Childhood acute community-acquired pneumonia is one of the leading causes of morbidity and mortality in developing countries. In children who have not received prior antibiotic therapy, the main bacterial causes of clinical pneumonia in developing countries are Streptococcus pneumoniae and Haemophilus influenzae type b (Hib), and the main viral cause is respiratory syncytial virus (RSV), but estimates of their relative importance vary in different settings. The only vaccines for the prevention of bacterial pneumonia (excluding vaccines for pertussis and measles) are Hib and pneumococcal conjugate vaccines (PCV). In children with human immunodeficiency virus (HIV) infection, bacterial infection remains a major cause of pneumonia mortality; however, Pneumocystis jirovecii and Mycobacterium tuberculosis are important causes of pneumonia in them. Studies of bacterial aetiology of acute pneumonia in severely malnourished children have implicated Klebsiella pneumoniae, Staphylococcus aureus, S. pneumoniae, Escherichia coli, and H. influenzae, with very few data on the role of respiratory viruses and tuberculosis. Studies of neonatal sepsis suggest that Gram-negative enteric organisms, particularly Klebsiella spp., and Gram-positive organisms, mainly pneumococcus, group b Streptococcus and S. aureus are causes of neonatal pneumonia. Many of the developing countries that ranked high in pneumonia mortality are preparing to introduce new pneumonia vaccines with support from Global Alliance for Vaccine and Immunization (GAVI Alliance), plan for the expansion of community-based case management and have ambitious plans for strengthening health systems. Assurance that these plans are implemented will require funding and continued public attention to pneumonia, which will help contribute to a substantial decline in childhood pneumonia deaths.
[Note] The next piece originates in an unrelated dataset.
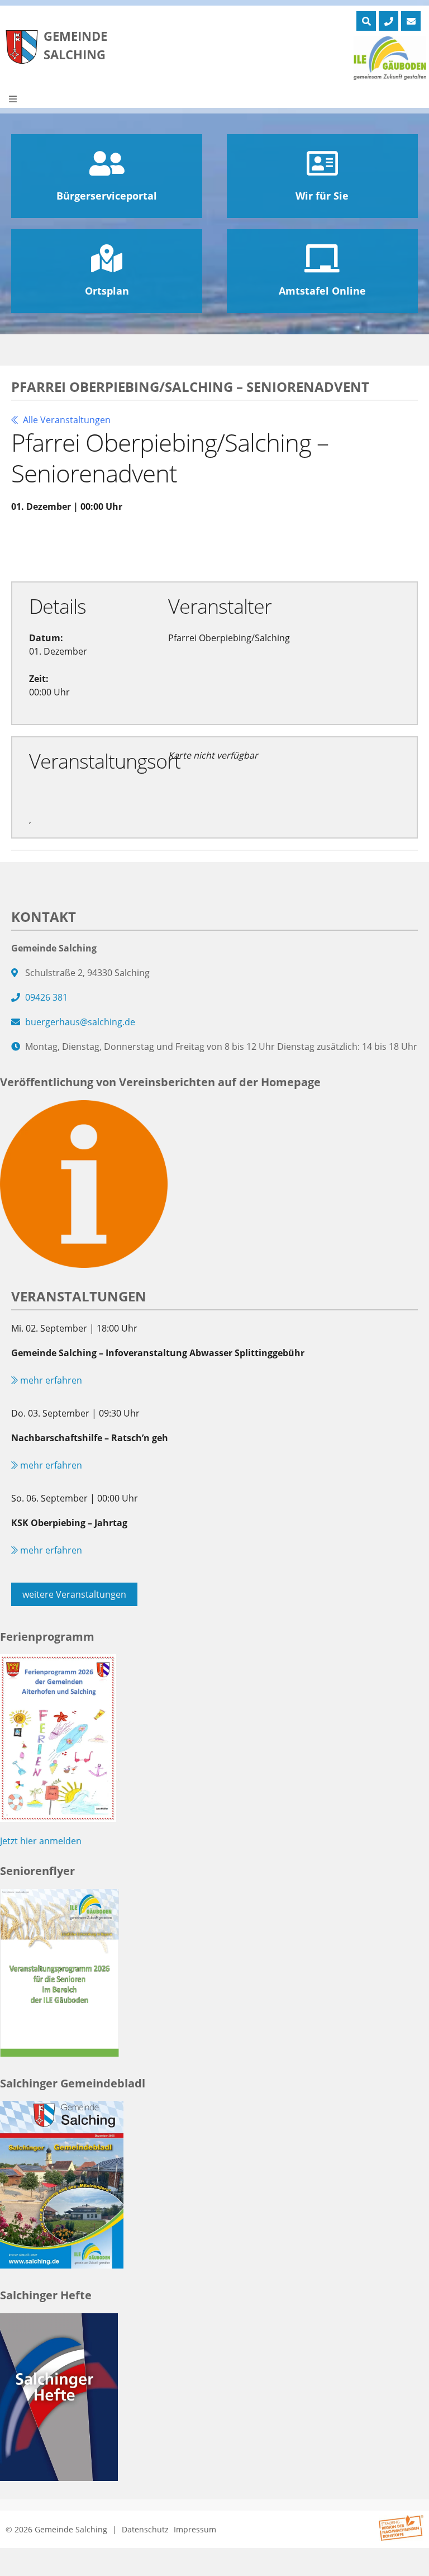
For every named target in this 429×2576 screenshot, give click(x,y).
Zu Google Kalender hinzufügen (99, 546)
儿童社区获得性急性肺炎是发展中国家发病和死亡的主要原因之一。在未接受过抗生素治疗的儿童中,发展中国家临床肺炎的主要细菌病因是肺炎链球菌和b型流感嗜血杆菌(Hib),主要病毒病因是呼吸道合胞病毒(RSV),但在不同环境下它们的相对重要性估计有所不同。预防细菌性肺炎的唯一疫苗(不包括百日咳和麻疹疫苗)是Hib疫苗和肺炎球菌结合疫苗(PCV)。在感染人类免疫缺陷病毒(HIV)的儿童中,细菌感染仍然是肺炎死亡的主要原因;然而,耶氏肺孢子菌和结核分枝杆菌也是他们患肺炎的重要病因。对严重营养不良儿童急性肺炎细菌病因的研究表明,肺炎克雷伯菌、金黄色葡萄球菌、肺炎链球菌、大肠杆菌和流感嗜血杆菌与之有关,而关于呼吸道病毒和结核病作用的数据很少。新生儿败血症的研究表明,革兰氏阴性肠道菌,特别是克雷伯菌属,以及革兰氏阳性菌,主要是肺炎球菌、b族链球菌和金黄色葡萄球菌是新生儿肺炎病因。许多肺炎死亡率排名靠前的发展中国家正准备在全球疫苗免疫联盟(GAVI联盟)的支持下引入新的肺炎疫苗,计划扩大基于社区的病例管理,并制定了加强卫生系统的宏伟计划。确保这些计划得到实施将需要资金以及公众对肺炎的持续关注,这将有助于大幅降低儿童肺炎死亡率。